Copy out only the lines running from the one that contains "The width and" through the end of the listing. Pictures stay out.

» **Extracted information**
----

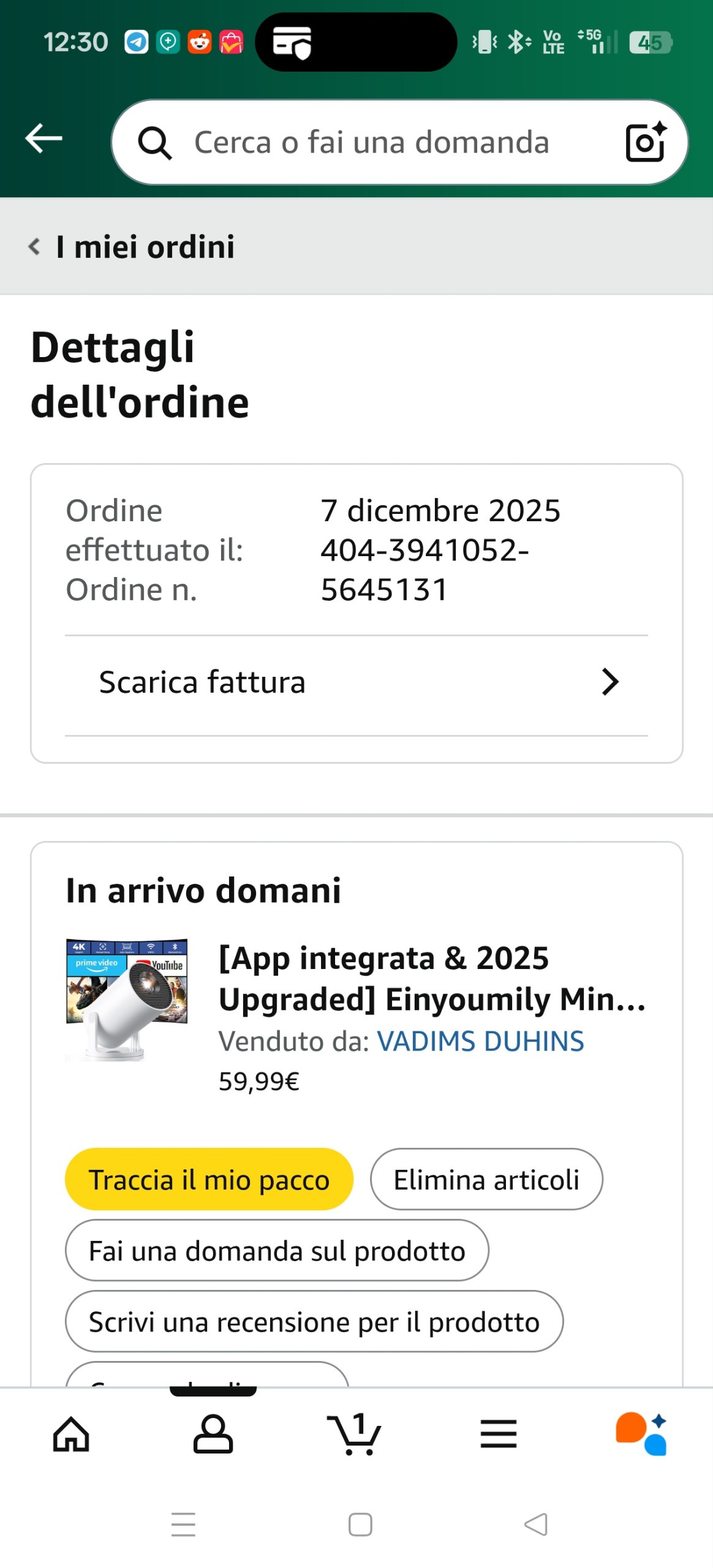This screenshot has height=1568, width=713.
Task: Open the shopping cart
Action: tap(355, 1434)
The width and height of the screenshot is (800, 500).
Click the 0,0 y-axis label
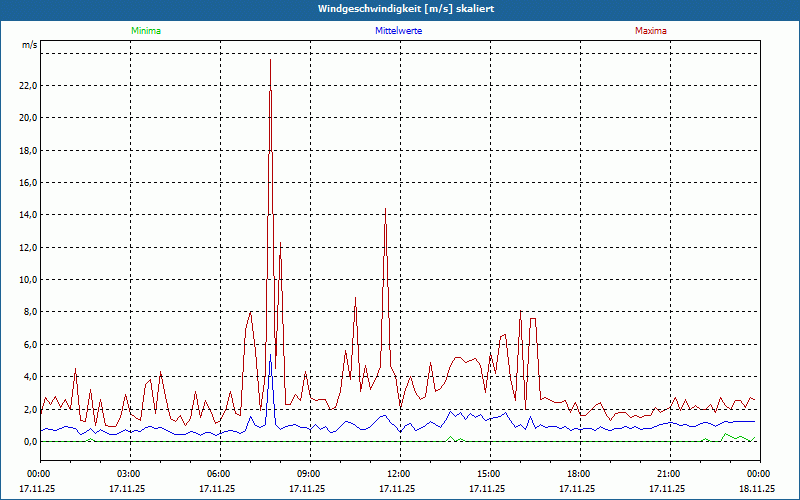coord(30,442)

----

» **Result for this task**
The width and height of the screenshot is (800, 500).
Click the 0,0 y-axis label
coord(30,442)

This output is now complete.